Some of the strengths of our work are our well-defined sample of children with a rigorous diagnosis of ASD, who had previously participated in studies of actigraphy and sleep. The parental familiarity for completing a daily sleep diary and the child's familiarity with the use of the actigraphy device in the prior studies contributed to our complete data collection during this comparison study. Limitations of our work are a small sample size and that our population was limited to ASD. However, we believe that our results are generalizable to other neurodevelopmental disorders, as well as to the TD pediatric population. As a result of this work, we have begun using the shoulder placement in children with ASD, who have not tolerated the wrist placement, and each has tolerated the shoulder placement with scorable data for all nights worn. We also included children with a range of ages (6–10 years), which introduced heterogeneity in developmental stages. However, all of these children were school-aged and had similar bedtime-waketime schedules due to school activities.

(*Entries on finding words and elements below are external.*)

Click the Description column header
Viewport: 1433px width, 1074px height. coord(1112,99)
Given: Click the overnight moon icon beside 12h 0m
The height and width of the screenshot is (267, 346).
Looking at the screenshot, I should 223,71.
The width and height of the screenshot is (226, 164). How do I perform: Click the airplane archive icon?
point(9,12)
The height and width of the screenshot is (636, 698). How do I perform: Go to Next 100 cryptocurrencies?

In prior work, an alternative placement for actigraphy devices was piloted (using the MicroMini-Motionlogger actigraph [AMA-32; Ambulatory Monitoring, Inc., Ardsley, NY]) in a TD cohort (Souders et al., 2009). The investigators placed the devices in a pajama sleeve pocket, and reported no statistically significant differences between the two placements (pocket and wrist) for similar parameters to those reported in this study (e.g., sleep onset latency, total sleep time, and sleep efficiency). Our work expands their observation to children with ASD, uses a different commercially available device, and compares the two device placements using the Bland–Altman method for limits of agreement across a spectrum of values for these parameters. One limitation is that the ASD children in our sample did not exhibit tactile sensitivity. It will be important to study this alternate placement in those with tactile sensitivities, who may have different motility patterns. In addition, it may be worthwhile to validate the alternative placement against PSG in this population, although one of the challenges of doing this will be that PSG may not be tolerated in children with tactile sensitivities. It will be important to demonstrate, however, that the alternative placement measures show change in response to an intervention.

Actigraphy has potential as an objective measure of sleep patterns in children with neurodevelopmental disorders, as well as the TD population, given its ease of measurement in the home setting. Our methodology provides baseline data to demonstrate the validation of an alternate method for actigraphy data collection in a sample of 8 children with ASD. Further actigraphy-based studies should focus on validation of this method in children with tactile sensitivities across a range of neurodevelopmental disorders. Results of this methodology from these larger and more heterogeneous studies can be better generalized to the overall population of ASD and other disorders of neurodevelopment.